── TESTO DI PARTENZA ──
E’ finito il Tour. “Vive le Tour!” si dirà al termine di un’edizione ravvivata dal circo mediatico attorno a Lance Armstrong e dallo strapotere atletico e tattico di Alberto Contador.
Per noi Italiani è stata una corsa in tono minore, non tanto per i risultati dei nostri, quanto per il commento bolso e stantio dell’inetto Auro. Il Bulbarelli è lo stereotipo dell’ignavo, dall’abbigliamento impiegatizio e dal sapere pedissequo. Perfetta iconografia dello Zeno di Svevo.
Il Bulbarellismo, come l’ha definito Aldo Grasso, e’ il concetto dell’inettitudine che trascende il corpo e il nome. E’ un “topos” che trova una declinazione appropriata in ogni sfaccettatura dell’umanità: Bulbarelli lo incarna nel giornalismo sportivo, Marzullo nell'intervista, Gasparri nella politica e cosi' via.
Il comune carattere e’ l’ “horror vacui” intellettuale che restituiscono allo spettatore.
Auro, il cui nome non sfigurerebbe per un omogeneizzato o un ghiacciolo, ha rispettato tutte le tappe di avvicinamento al suo karma: figlio di un collaboratore del Giro d’Italia, sin da giovane mostra interesse per la cultura “triviale” (nel senso di “comune” e di “fintamente enciclopedico, tipico del campione di Trivial Pursuit”) ed esordisce in tv nel grigio anonimato di un quiz televisivo condotto da Mike Bongiorno. Da lì inizia inesorabile l’ascesa (o se volete, declino) con le stanche telecronache notturne del deprimente biliardo (non me ne vogliano gli amanti delle 15 palle) che lo proiettano verso il ciclismo.
───
| COMPITO BREVE A |
Riscrivi in forma di elenco puntato il paragrafo del testo di partenza che comincia con "Auro, il cui nome", mantenendone i fatti principali.
| COMPITO BREVE B |
Scrivi il seguito del testo di partenza, riprendendolo dopo l'ultima frase riportata.
Le righe che seguono non sono necessarie.
── DATI FORNITI ──
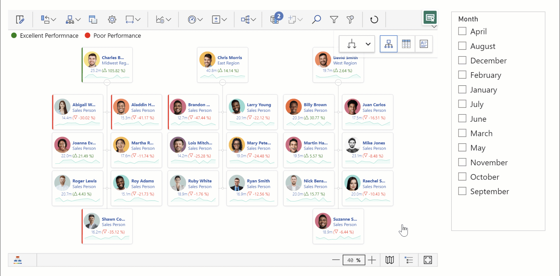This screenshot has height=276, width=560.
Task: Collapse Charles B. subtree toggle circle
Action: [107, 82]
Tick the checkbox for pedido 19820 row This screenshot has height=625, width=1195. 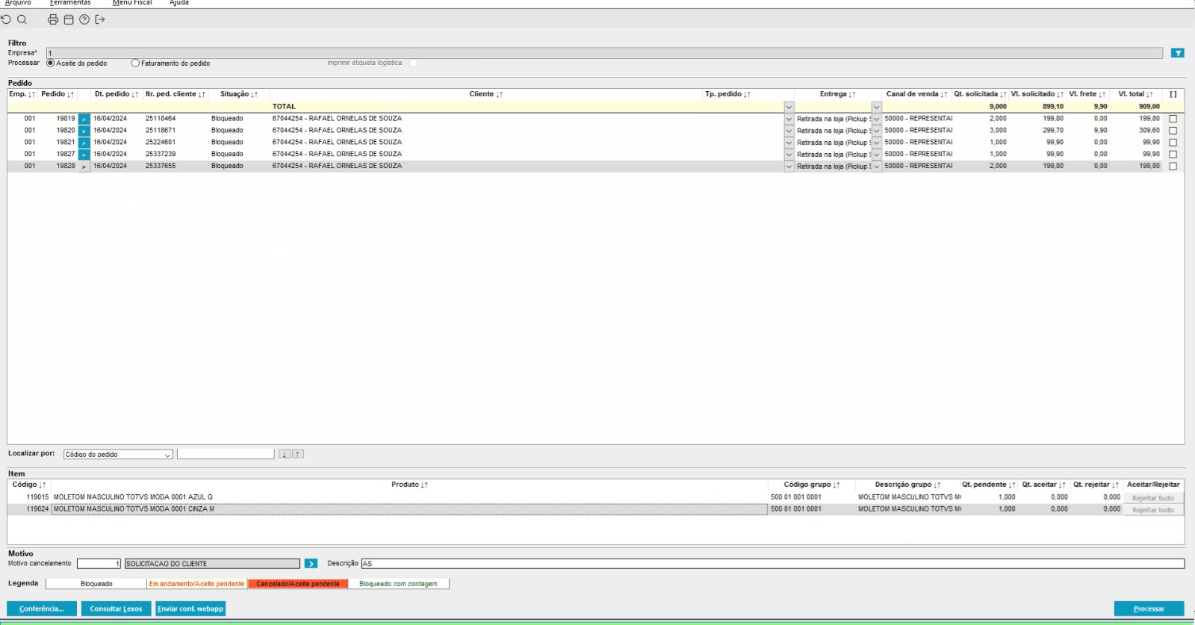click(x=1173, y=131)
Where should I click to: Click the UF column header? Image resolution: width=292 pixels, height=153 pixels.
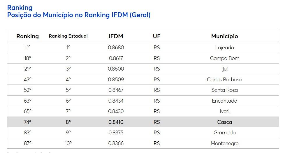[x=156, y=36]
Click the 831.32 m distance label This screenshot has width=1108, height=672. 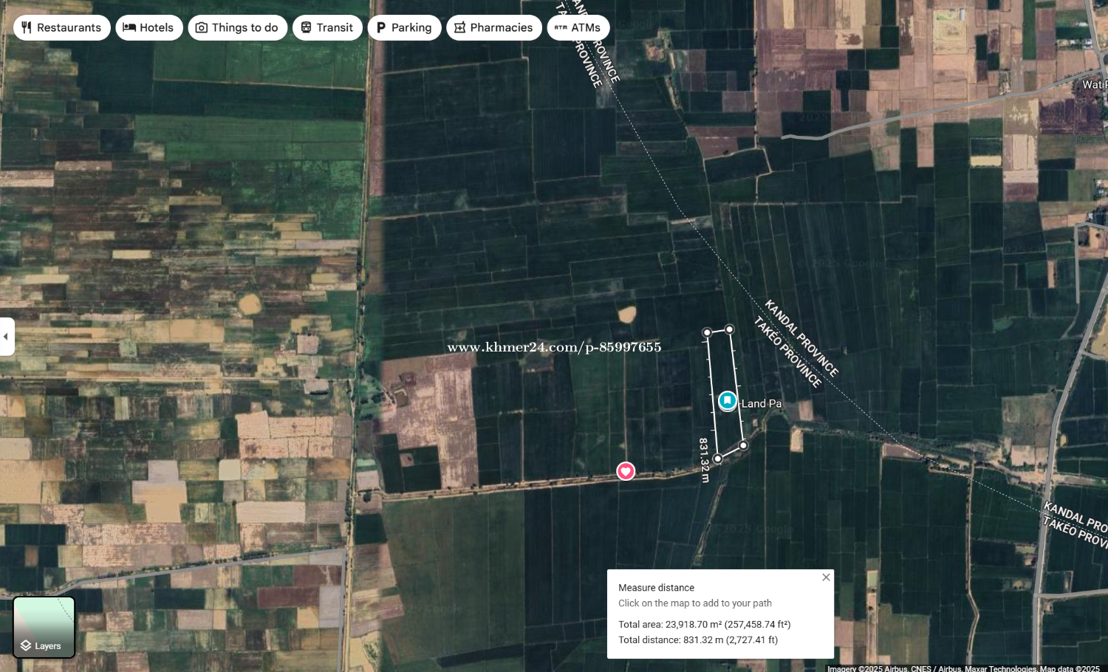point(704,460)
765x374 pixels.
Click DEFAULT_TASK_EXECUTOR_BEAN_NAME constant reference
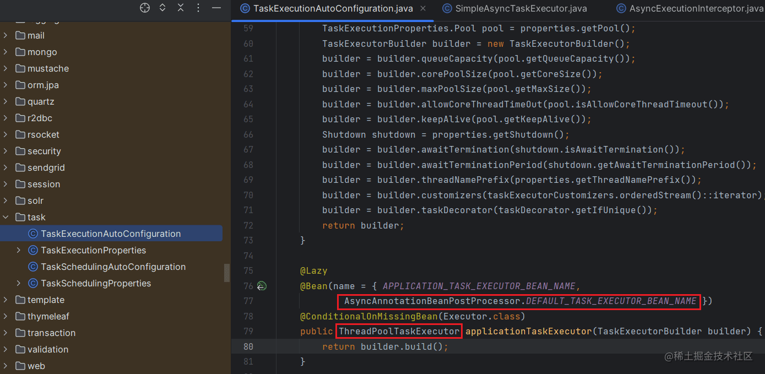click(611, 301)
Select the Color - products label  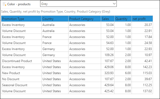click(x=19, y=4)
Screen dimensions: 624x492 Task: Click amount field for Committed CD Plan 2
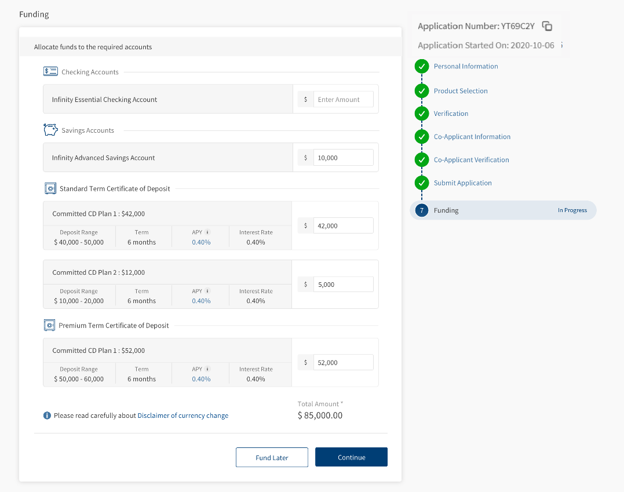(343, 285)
───
| RISPOSTA SCRITTA A |
- Secondo l'autore, il nome Auro andrebbe bene per un omogeneizzato o un ghiacciolo.
- È figlio di un collaboratore del Giro d'Italia.
- Fin da giovane si interessa alla cultura "triviale", cioè comune e fintamente enciclopedica, da campione di Trivial Pursuit.
- Debutta in televisione in un quiz condotto da Mike Bongiorno.
- In seguito commenta di notte le partite di biliardo, e da lì arriva al ciclismo.

| RISPOSTA SCRITTA B |
Con Davide Cassani ha reinventato il concetto di coppia grottesca come Lemmon e Matthau hanno riscritto i canoni di quella comica: leggendari sono la definizione di “lavagnaio” affibbiata al motociclista che espone la lavagna del vantaggio, l’accurata analisi di maltodestrine ed ematocrito, i soliloqui didascalici sui vini del Borgognone.
Il ciclismo eroico ha il suggello dell'incipit del radiocronista Mario Ferretti: «Un uomo solo è al comando, la sua maglia biancoazzurra, il suo nome Fausto Coppi».
Quello del boom economico ha la narrazione acuta del “Processo alla tappa” di Sergio Zavoli.
La deriva dello sport a pedali arriva con il “Tenta la figa … pardon la fuga” del pur bravo mestierante De Zan, che solo Bulbarelli (chi altrimenti!) ha saputo superare descrivendo i "tratti semantici”, e non somatici, di un corridore in maglia gialla.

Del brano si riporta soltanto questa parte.